Items listed in a dataset:
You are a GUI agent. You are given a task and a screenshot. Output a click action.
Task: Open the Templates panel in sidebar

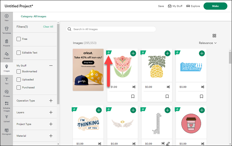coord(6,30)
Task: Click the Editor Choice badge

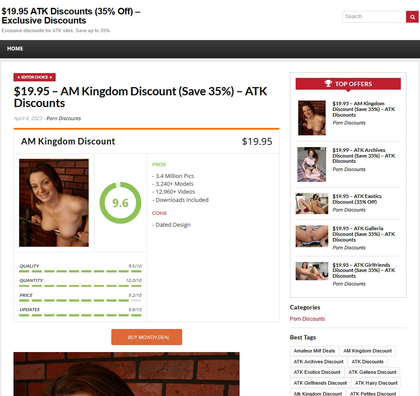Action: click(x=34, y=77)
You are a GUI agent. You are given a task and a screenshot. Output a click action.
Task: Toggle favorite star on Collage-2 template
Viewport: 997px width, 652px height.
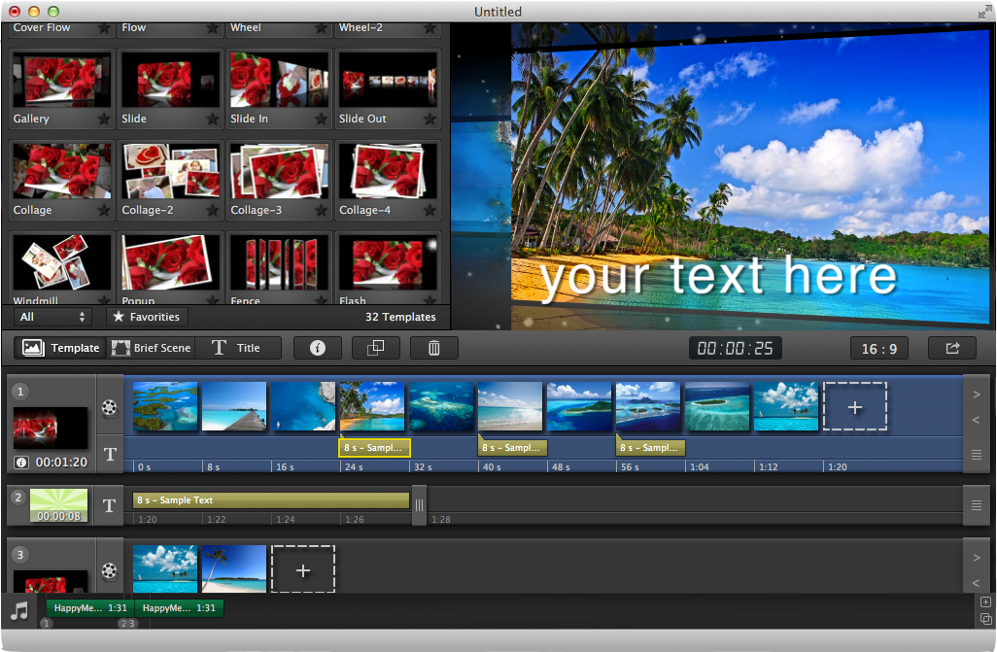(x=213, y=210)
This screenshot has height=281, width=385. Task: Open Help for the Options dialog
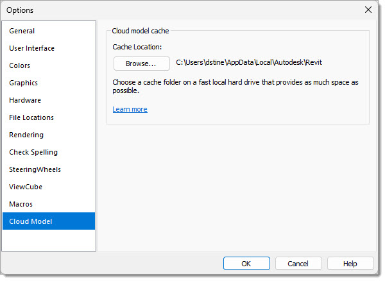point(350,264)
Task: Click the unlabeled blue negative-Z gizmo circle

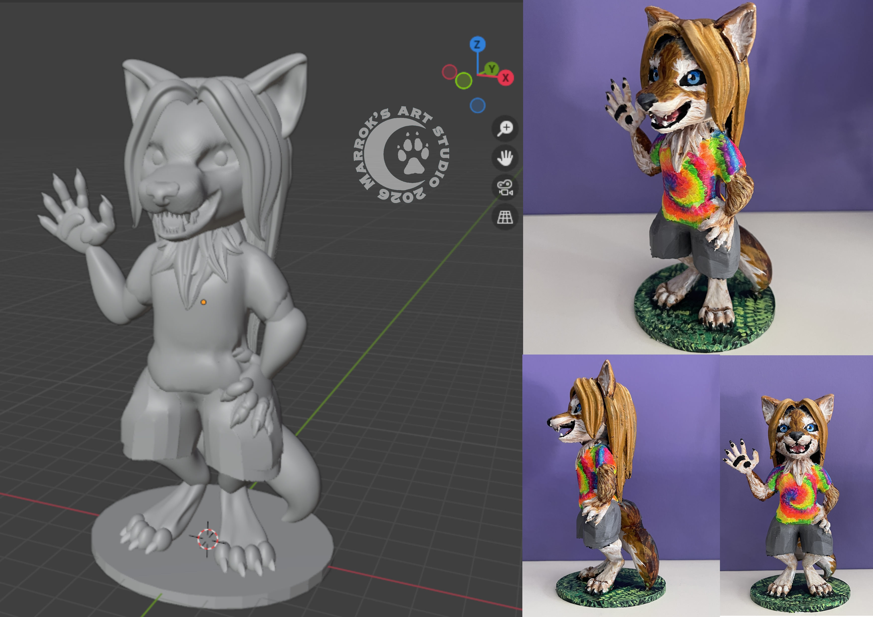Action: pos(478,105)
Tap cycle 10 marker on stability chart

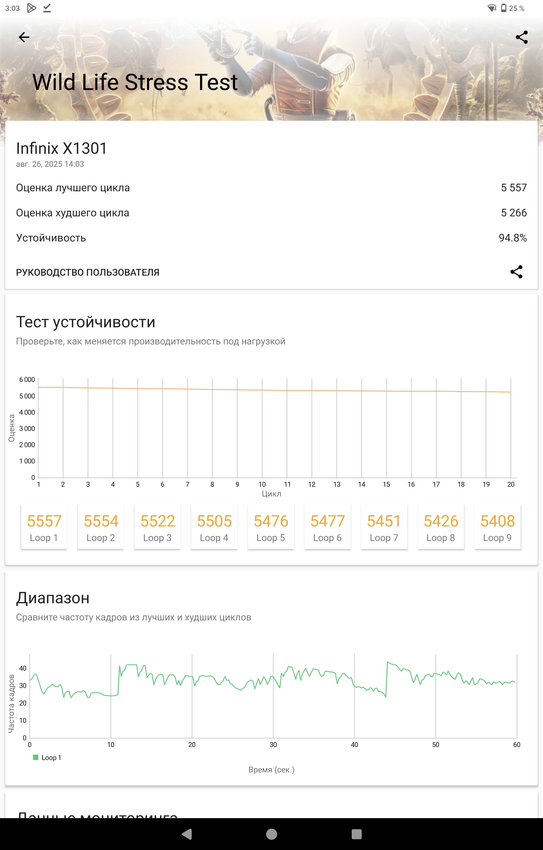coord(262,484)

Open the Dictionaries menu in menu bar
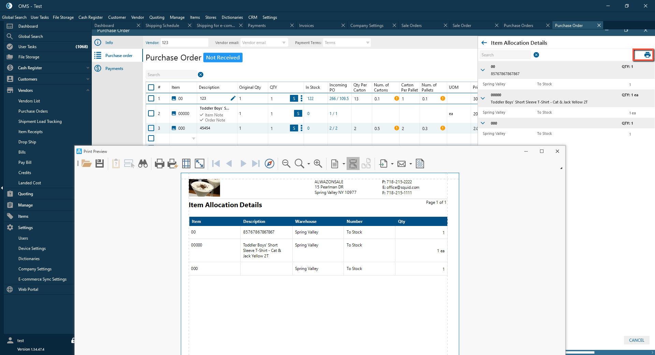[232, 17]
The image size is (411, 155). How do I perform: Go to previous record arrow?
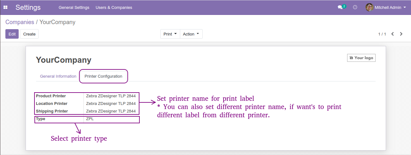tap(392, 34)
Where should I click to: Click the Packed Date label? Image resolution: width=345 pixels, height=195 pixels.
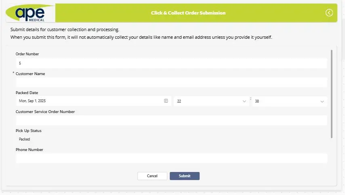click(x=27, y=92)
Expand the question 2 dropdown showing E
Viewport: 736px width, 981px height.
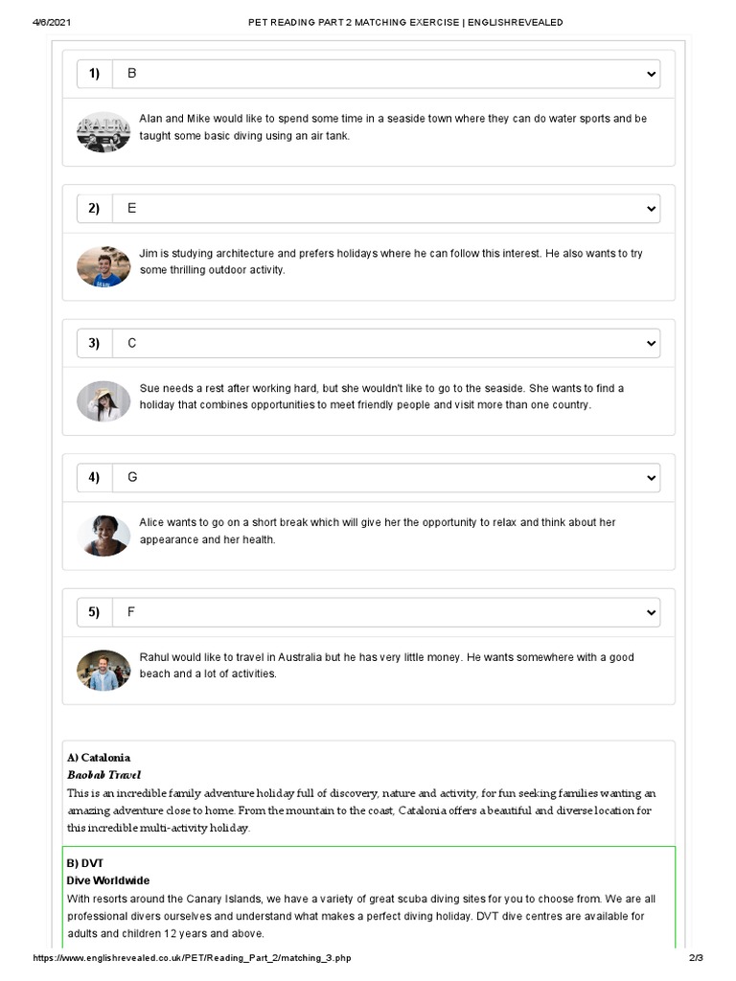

WHAT IS REQUIRED: Swap "screenshot" for "screen capture" throughout the items above, keep all other wording the same, and leave out the pictures.

SOLUTION:
You are a GUI agent. You are given a task and a screen capture. Output a click action.
Task: Open the Templates panel in sidebar

coord(6,30)
Task: Click the Editor Choice badge

Action: click(x=34, y=77)
You are a GUI agent. You are given a task and a screen capture. Output a click action.
Task: Toggle favorite star on Collage-2 template
Viewport: 997px width, 652px height.
(x=213, y=210)
This screen capture has height=281, width=385. Task: Open Help for the Options dialog
point(350,264)
Task: Click the unlabeled blue negative-Z gizmo circle

Action: pos(478,105)
Tap cycle 10 marker on stability chart

coord(262,484)

Open the Dictionaries menu in menu bar
[232, 17]
The image size is (411, 155). How do I perform: Go to previous record arrow?
tap(392, 34)
Where should I click to: Click the Packed Date label? Image resolution: width=345 pixels, height=195 pixels.
click(x=27, y=92)
Expand the question 2 dropdown showing E
Viewport: 736px width, 981px height.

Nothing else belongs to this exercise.